Tuberkulose & Co

Einblick in 3D: So greifen resistente Erreger Antibiotika an

Den ungleichen Kampf zwischen Antibiotika und resistenten Bakterien haben jetzt ein internationales Forscherteam sichtbar gemacht.

Quelle: Lawrence Livermore National Laboratory

Im Röntgenlaser des SLAC National Accelerator Laboratory in Stanford zeigt sich, wie die Erreger den Wirkstoff gezielt abtöten. Die Wissenschaftler versprechen sich davon mehr als nur spektakuläre Bilder - die Aufnahmen sollen auch dazu beitragen, die Abwehrmechanismen der Bakterien zu entschlüsseln und so wirksamere Medikamente zu entwickeln.

Beteiligt waren Experten des Lawrence Livermore National Laboratory und 13 weitere Einrichtungen und Unternehmen, darunter vier deutsche.
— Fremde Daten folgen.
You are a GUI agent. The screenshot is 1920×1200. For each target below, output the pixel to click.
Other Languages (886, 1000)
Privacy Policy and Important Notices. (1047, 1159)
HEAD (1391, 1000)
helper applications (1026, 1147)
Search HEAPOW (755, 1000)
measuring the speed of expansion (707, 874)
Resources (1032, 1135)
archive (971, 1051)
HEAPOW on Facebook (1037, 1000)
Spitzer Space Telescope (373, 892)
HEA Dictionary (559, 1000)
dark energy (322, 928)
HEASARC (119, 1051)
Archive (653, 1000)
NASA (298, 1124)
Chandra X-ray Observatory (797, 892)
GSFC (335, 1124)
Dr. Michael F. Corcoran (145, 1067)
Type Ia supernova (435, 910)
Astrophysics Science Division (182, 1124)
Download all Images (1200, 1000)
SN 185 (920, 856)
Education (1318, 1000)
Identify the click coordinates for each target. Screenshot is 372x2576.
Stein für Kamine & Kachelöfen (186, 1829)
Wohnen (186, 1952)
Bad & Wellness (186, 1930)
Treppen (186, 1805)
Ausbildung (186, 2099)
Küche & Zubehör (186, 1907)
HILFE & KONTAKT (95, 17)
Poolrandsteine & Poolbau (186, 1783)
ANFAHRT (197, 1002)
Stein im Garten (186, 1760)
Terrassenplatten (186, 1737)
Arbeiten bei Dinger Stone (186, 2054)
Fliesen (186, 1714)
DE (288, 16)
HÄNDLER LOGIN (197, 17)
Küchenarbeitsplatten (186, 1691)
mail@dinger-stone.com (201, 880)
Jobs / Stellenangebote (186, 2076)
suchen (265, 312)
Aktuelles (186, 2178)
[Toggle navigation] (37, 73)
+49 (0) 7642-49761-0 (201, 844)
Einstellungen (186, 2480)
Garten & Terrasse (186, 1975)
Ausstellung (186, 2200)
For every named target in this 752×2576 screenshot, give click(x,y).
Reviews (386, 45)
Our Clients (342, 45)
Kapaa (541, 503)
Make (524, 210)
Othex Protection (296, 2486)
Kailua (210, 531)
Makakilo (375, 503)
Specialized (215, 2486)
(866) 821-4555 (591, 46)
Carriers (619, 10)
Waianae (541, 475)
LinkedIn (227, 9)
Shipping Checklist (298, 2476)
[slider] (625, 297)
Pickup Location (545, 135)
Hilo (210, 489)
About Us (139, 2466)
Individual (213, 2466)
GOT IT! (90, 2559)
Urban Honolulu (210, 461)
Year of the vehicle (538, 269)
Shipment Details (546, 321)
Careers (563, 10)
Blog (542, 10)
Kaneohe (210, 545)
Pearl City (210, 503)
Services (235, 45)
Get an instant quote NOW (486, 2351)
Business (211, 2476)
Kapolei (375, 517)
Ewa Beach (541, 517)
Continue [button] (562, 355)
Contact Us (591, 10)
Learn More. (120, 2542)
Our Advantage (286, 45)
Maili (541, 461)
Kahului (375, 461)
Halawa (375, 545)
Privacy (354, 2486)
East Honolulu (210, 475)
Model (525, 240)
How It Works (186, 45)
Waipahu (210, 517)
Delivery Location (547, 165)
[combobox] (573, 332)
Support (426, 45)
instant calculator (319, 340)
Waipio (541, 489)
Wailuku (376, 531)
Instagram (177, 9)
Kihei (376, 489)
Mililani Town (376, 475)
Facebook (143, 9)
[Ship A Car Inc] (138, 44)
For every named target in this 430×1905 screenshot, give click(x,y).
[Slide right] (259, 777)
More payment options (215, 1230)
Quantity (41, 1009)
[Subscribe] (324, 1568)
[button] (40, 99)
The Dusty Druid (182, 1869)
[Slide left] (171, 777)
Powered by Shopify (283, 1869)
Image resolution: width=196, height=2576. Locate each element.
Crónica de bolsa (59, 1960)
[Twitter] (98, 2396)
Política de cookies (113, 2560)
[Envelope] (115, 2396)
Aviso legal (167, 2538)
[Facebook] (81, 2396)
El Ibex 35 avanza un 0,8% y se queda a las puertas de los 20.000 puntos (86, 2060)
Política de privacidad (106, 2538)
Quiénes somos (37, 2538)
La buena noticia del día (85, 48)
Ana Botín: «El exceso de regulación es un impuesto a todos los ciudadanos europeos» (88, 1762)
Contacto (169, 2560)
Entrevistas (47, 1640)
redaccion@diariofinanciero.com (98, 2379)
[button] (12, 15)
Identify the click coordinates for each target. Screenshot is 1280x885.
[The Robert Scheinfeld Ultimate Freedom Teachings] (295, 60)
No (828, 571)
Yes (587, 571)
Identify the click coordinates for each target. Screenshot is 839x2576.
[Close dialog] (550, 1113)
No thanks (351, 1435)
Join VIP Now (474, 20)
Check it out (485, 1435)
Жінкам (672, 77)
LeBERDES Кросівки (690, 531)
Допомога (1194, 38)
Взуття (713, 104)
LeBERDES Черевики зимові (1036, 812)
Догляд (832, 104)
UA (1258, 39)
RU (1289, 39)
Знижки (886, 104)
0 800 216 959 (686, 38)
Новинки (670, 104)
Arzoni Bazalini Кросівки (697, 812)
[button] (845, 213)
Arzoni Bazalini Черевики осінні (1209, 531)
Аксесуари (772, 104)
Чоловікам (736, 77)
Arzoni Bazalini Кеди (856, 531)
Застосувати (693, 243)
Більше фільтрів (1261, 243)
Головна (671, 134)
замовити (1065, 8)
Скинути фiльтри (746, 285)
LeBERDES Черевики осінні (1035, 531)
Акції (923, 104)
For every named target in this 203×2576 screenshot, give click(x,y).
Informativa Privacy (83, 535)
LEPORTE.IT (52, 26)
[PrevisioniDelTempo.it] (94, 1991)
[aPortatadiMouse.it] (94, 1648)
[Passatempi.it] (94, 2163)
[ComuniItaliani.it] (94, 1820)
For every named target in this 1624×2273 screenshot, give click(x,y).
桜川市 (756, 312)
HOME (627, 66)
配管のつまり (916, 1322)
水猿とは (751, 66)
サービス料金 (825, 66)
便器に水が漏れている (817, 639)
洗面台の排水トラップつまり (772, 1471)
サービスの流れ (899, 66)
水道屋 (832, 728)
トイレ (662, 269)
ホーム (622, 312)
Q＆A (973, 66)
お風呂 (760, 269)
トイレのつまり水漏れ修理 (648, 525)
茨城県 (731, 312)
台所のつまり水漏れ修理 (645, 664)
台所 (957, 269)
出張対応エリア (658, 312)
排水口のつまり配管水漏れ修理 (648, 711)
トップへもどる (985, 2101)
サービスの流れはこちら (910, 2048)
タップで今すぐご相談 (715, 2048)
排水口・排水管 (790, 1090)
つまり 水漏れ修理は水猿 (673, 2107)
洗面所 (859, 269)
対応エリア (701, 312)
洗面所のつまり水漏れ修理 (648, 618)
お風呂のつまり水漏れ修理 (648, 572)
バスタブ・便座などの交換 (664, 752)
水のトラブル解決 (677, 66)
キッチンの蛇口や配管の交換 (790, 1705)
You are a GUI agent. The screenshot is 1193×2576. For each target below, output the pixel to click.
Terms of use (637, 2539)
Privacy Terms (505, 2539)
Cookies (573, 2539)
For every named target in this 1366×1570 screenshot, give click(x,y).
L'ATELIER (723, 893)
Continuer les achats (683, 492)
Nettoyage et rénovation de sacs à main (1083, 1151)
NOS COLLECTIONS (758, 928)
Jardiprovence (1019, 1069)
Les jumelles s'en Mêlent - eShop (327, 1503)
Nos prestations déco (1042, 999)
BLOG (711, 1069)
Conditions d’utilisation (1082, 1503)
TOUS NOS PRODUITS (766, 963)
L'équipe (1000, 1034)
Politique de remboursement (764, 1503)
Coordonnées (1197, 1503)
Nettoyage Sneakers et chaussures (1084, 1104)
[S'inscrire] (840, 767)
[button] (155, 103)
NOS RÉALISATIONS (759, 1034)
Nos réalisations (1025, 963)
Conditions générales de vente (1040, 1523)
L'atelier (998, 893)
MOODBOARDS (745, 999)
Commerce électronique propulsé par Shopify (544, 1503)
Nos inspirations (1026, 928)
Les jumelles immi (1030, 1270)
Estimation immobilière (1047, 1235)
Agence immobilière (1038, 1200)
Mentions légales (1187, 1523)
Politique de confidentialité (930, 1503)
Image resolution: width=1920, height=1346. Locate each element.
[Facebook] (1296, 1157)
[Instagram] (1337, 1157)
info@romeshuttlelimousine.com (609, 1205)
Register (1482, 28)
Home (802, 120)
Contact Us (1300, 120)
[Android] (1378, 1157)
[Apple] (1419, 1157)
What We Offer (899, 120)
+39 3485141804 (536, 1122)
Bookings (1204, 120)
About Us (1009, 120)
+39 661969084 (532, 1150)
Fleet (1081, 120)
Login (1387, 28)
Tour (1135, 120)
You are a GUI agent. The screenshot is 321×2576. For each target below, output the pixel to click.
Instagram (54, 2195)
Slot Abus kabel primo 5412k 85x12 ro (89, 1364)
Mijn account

Die Forscher arbeiteten mit dem Tuberkelbazillus (Mycobacterium tuberculosis), der die gefährliche Lungenkrankheit TBC auslöst. Seit dieser Mikroorganismus Resistenzen entwickelt hat, steigt die Zahl der Krankheitsfälle wieder an. Weltweit sterben laut WHO an dieser Krankheit mehr Menschen als an jeder anderen Infektion.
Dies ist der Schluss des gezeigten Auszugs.